**STATED TASK**
Rewrite everything from the line containing "Collapse the Meta-Daten" down to the end of the records, changing "section" to "panel" and keeping all else the same. Leave the pictures out of your answer.

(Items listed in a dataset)
┏━━
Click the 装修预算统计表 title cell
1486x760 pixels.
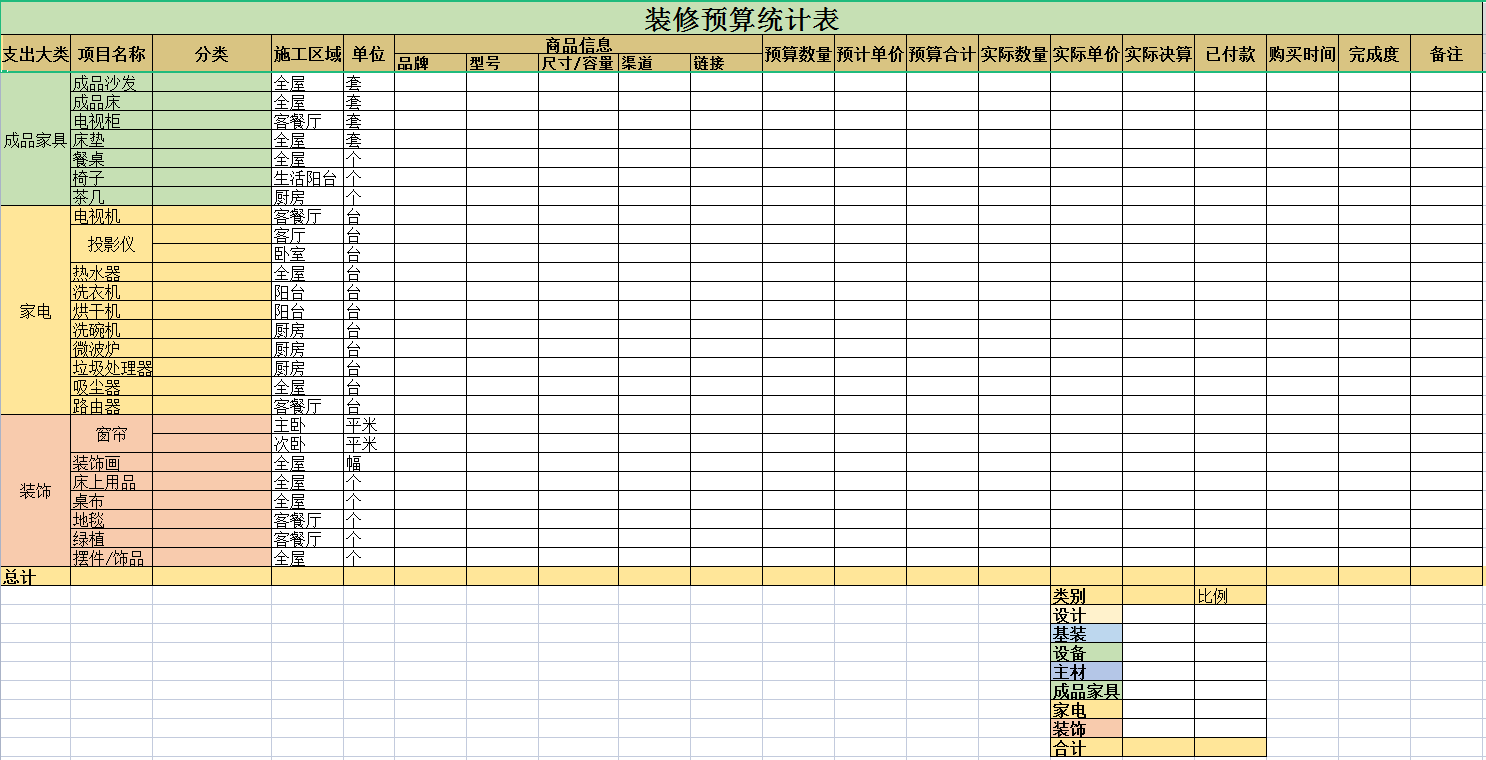(742, 18)
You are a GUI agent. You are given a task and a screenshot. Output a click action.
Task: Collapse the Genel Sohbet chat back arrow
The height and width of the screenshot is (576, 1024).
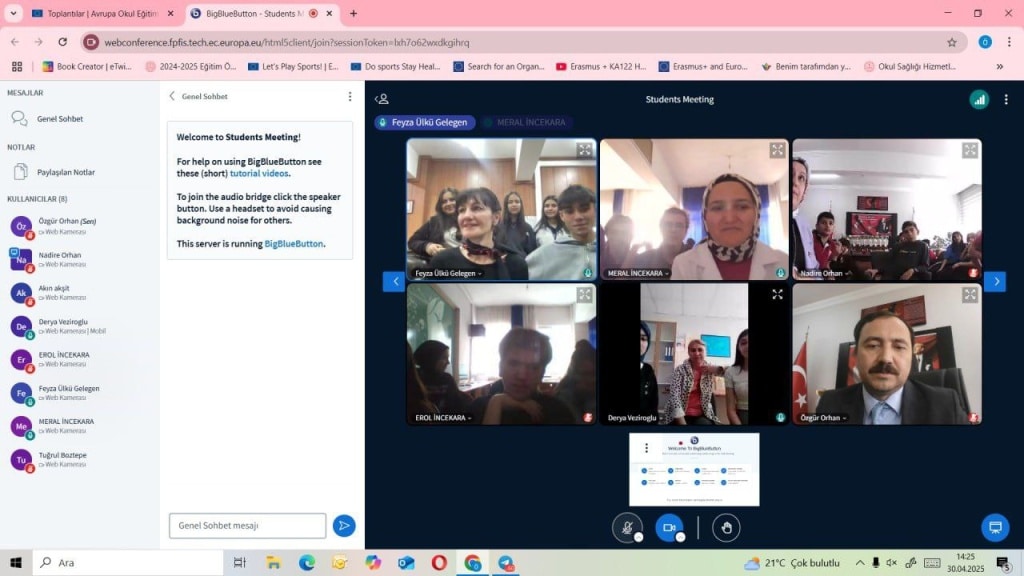(172, 96)
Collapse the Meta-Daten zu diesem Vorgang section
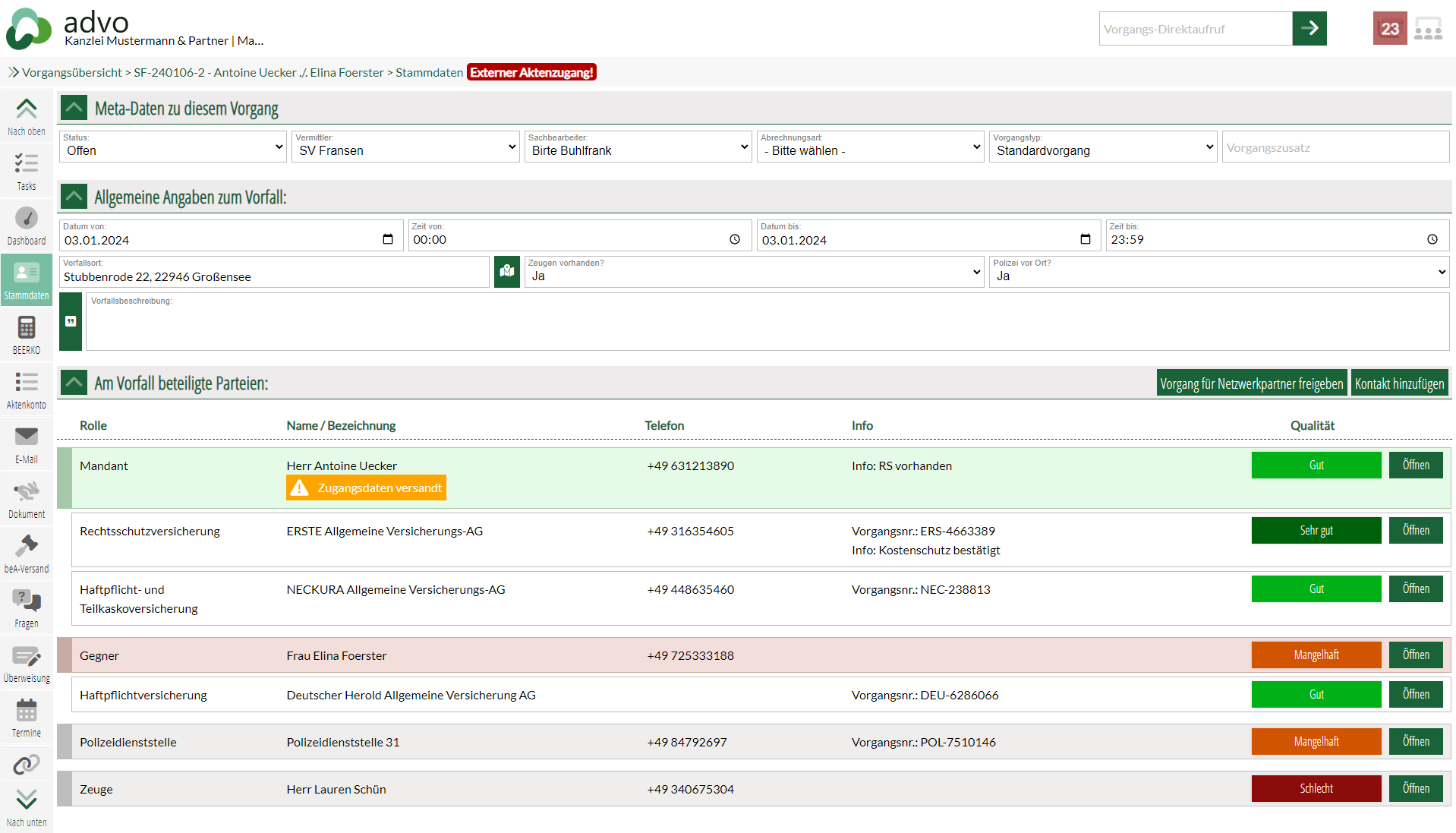 (x=74, y=108)
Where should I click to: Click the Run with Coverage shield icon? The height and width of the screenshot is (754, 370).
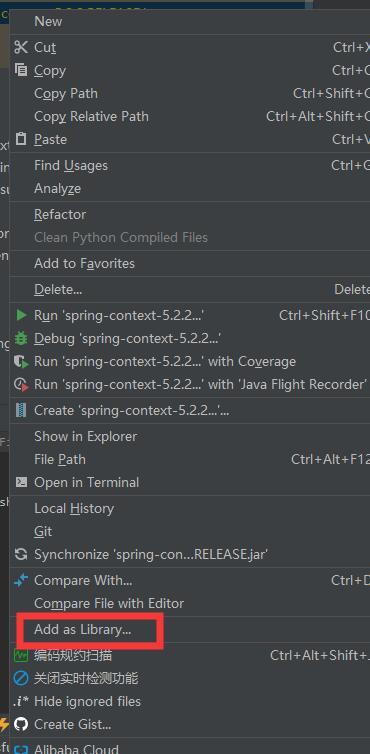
┗━━
**ANSWER FOR THIS EXERCISE**
Collapse the Meta-Daten zu diesem Vorgang panel
 (x=74, y=108)
Where should I click to: Click the Run with Coverage shield icon? The height and width of the screenshot is (754, 370).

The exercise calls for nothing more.